Les Assyro-Babyloniens rencontrent leurs dieux à la limite de leurs possibilités d'action sur les éléments naturels : divinités astrales : Anu et Antu (divinités du ciel), Shamash et Sîn (dieu solaire et lunaire), Ishtar (déesse vénusienne) ; dieux de l'atmosphère : Enlil et Adad ; dieux de la terre et des eaux : Enki-Ea, Tammuz. Ils leur attribuent la toute-puissance sur ces éléments et comme telles ces divinités sont tour à tour bienfaisantes et malfaisantes. Ils les rencontrent aussi à la limite de leurs possibilités biologiques ; en opposition à l'inéluctabilité de la mort, ils en ont fait des immortels ; « lorsque les dieux ont formé l'humanité, pour les hommes ils ont établi la mort, la Vie ils l'ont gardée dans leurs mains », déclare catégoriquement Siduri, la cabaretière de l'autre monde, à Gilgamesh en quête de la vie. L'homme, cependant, n'est pas anéanti par la mort ; il mène ensuite dans l'obscurité souterraine une vie larvée, plus ou moins reposante selon les actes que chacun a accomplis sur terre, réduit à se nourrir de poussière et d'eau polluée si les vivants ne pourvoient à sa subsistance par un culte approprié. L'image de ses dieux jaillit dans la conscience du Mésopotamien à la jonction de son expérience du monde et des données de la psychologie profonde, aussi les dieux assyro-babyloniens sont-ils représentés le plus souvent sous des traits humains : ils sont mariés et organisés en familles. Ils sont alors diversifiés par les symboles des choses qu'ils dominent : le Soleil, la Lune, Vénus, la foudre. Ils ont aussi des affinités avec le règne animal : Ishtar avec le scorpion, Tammuz avec le serpent, Enlil avec le renard, Marduk avec le chien ; leur qualité divine est marquée par une ou plusieurs paires de cornes de taureau, en relief sur leur tiare, en nombre plus ou moins grand selon leur rang dans le panthéon. Ils sont é [...]
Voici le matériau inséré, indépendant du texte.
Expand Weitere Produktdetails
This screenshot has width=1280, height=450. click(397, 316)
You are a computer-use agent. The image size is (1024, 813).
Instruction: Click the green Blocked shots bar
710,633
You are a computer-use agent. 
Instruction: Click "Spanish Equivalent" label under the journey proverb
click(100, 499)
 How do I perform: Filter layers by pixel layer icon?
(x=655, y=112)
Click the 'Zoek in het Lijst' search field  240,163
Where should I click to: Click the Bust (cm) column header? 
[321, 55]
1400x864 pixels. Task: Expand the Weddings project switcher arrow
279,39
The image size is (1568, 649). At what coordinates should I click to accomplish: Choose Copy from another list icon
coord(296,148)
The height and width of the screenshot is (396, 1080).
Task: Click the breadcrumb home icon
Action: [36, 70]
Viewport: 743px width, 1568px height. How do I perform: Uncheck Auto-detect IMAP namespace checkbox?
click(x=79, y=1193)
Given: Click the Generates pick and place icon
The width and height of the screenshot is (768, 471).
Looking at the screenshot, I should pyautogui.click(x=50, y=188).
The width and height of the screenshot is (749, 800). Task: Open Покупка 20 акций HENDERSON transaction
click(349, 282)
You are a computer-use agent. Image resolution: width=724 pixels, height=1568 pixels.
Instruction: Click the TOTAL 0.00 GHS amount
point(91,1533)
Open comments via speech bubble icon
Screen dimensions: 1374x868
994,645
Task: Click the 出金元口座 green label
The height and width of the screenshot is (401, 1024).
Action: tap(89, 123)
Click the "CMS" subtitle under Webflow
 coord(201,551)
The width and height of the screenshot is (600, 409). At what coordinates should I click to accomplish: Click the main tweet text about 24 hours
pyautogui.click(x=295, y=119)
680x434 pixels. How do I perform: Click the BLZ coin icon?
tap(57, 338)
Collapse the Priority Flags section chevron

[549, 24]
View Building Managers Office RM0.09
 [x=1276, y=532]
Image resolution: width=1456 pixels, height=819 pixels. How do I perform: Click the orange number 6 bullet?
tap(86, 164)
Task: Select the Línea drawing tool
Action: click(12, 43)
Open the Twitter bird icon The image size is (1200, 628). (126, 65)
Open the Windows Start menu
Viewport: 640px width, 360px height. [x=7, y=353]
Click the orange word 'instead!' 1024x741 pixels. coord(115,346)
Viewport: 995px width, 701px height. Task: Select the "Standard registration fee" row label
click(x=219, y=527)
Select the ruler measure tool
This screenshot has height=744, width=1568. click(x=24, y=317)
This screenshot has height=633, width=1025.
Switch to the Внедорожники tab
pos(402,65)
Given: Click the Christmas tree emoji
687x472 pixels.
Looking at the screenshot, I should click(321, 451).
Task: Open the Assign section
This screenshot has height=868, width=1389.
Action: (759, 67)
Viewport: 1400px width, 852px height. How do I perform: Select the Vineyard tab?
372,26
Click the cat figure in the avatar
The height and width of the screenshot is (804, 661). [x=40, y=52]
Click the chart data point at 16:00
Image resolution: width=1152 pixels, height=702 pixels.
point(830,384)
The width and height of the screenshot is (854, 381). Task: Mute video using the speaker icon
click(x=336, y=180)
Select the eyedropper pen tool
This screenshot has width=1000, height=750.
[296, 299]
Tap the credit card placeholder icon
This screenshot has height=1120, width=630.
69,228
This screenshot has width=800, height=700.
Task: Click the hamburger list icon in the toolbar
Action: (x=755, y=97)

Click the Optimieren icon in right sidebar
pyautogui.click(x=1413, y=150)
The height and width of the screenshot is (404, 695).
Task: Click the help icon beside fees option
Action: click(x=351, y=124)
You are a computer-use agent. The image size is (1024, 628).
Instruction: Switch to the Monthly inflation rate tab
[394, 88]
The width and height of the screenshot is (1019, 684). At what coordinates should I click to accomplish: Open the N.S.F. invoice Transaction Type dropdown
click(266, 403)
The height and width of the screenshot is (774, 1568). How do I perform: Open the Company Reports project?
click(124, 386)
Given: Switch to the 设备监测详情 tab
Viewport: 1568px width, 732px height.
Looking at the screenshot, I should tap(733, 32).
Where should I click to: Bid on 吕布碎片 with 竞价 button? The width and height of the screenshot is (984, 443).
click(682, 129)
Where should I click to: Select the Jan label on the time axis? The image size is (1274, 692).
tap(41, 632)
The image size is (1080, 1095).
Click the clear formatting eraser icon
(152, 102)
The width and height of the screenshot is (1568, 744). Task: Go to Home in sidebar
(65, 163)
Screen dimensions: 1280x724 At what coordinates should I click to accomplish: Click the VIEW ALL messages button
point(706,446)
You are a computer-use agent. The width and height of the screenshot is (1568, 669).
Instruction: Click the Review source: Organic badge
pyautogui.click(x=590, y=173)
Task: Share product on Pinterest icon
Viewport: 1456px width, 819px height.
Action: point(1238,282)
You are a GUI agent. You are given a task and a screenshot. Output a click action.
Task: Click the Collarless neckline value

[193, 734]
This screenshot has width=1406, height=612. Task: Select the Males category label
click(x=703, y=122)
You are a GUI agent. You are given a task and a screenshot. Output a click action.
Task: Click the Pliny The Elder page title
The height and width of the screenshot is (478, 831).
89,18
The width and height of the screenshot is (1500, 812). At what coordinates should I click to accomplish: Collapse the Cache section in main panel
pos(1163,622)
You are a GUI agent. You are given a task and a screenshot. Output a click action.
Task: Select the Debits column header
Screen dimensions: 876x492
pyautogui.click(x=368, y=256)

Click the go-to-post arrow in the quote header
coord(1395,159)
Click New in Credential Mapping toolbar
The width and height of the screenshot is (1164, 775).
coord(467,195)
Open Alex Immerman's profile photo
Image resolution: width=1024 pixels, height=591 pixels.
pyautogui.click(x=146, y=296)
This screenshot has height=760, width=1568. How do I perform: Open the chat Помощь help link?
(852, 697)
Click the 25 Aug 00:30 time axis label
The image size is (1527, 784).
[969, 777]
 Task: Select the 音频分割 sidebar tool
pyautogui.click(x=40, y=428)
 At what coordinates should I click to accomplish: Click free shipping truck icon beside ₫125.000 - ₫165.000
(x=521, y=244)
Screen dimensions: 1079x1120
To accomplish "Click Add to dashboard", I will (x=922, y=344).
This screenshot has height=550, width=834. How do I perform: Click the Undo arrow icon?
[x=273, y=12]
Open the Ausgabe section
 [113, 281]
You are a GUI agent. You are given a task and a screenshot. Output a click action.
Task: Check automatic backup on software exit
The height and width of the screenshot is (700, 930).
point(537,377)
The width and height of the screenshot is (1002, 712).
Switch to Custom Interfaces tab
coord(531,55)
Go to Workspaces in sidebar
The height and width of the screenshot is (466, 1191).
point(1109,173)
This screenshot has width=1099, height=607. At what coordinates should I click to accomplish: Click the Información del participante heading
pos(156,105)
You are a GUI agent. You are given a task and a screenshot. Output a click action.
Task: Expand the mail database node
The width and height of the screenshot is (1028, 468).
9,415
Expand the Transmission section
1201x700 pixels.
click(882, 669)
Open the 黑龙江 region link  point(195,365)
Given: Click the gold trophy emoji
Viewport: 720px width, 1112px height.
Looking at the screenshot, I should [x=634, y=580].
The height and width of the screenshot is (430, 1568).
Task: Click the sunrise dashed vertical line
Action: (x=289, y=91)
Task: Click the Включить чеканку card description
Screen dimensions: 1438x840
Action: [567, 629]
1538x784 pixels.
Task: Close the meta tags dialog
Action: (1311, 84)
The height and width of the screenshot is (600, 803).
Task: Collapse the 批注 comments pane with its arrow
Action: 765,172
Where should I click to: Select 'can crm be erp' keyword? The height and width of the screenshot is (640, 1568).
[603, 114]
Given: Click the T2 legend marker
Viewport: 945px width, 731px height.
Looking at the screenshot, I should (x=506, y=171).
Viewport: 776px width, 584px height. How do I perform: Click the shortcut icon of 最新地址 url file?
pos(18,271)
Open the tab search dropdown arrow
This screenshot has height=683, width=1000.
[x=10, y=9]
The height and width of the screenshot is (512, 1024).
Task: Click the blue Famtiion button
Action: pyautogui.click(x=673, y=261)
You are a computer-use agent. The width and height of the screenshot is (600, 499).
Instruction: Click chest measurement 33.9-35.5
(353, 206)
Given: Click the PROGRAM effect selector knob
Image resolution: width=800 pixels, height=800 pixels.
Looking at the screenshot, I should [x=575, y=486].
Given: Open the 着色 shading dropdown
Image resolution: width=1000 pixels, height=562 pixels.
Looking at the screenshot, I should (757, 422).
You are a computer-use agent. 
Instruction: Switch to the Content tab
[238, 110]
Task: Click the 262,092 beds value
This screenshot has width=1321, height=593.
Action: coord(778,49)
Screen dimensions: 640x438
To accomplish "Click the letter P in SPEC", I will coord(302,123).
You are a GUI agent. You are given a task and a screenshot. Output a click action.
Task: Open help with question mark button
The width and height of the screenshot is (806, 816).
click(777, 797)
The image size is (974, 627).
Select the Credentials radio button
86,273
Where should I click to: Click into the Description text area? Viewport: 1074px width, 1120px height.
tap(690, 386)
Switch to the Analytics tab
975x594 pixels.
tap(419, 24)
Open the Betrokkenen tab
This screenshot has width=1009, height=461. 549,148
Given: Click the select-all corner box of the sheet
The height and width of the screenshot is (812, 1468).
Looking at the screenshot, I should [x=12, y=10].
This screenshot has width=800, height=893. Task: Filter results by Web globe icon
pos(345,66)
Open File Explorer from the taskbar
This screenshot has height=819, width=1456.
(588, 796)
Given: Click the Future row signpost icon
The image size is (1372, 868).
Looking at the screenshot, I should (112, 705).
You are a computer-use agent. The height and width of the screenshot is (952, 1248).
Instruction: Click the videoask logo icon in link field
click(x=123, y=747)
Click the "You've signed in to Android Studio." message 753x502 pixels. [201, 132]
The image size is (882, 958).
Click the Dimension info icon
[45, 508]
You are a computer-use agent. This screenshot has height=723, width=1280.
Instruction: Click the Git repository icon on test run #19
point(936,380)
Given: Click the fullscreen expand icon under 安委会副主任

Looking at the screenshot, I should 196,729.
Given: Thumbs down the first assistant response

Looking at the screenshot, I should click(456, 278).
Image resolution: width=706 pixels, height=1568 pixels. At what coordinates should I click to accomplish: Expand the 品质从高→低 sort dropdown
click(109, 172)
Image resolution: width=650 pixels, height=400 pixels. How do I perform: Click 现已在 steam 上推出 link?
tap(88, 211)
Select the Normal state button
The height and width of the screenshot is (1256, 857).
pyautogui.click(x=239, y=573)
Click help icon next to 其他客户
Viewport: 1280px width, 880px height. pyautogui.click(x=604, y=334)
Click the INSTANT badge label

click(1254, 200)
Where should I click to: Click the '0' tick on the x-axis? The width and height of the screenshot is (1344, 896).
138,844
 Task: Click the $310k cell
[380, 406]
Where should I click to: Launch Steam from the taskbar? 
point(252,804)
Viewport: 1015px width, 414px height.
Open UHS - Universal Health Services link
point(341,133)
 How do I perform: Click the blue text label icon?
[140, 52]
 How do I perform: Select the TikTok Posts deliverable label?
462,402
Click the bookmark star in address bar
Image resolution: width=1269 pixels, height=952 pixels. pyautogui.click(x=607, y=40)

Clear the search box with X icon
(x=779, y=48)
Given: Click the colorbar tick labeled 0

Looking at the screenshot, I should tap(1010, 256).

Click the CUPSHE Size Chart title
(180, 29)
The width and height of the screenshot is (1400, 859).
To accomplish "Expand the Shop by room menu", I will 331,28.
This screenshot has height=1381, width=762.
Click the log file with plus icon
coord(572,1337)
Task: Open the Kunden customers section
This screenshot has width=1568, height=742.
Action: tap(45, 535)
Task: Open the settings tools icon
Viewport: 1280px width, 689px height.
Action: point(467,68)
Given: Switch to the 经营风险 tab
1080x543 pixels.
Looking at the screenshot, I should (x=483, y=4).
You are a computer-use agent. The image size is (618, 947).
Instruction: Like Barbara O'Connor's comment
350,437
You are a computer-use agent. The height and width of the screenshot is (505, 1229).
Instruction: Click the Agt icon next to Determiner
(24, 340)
Le roi babylonien Nabu-Apal-Iddin est présenté au dieu Shamash

Le roi babylonien Nabu-Apal-Iddin est présenté au dieu Shamash

Diaporama

ART DU PROCHE-ORIENT, Babylonie, IXe siècle avant J.-C., Le roi babylonien Nabu-Apal-Iddin, introduit par le grand prêtre et suivi par la déesse, est présenté au dieu Shamash, moulage. Musée des Antiquités orientales, Istanbul. 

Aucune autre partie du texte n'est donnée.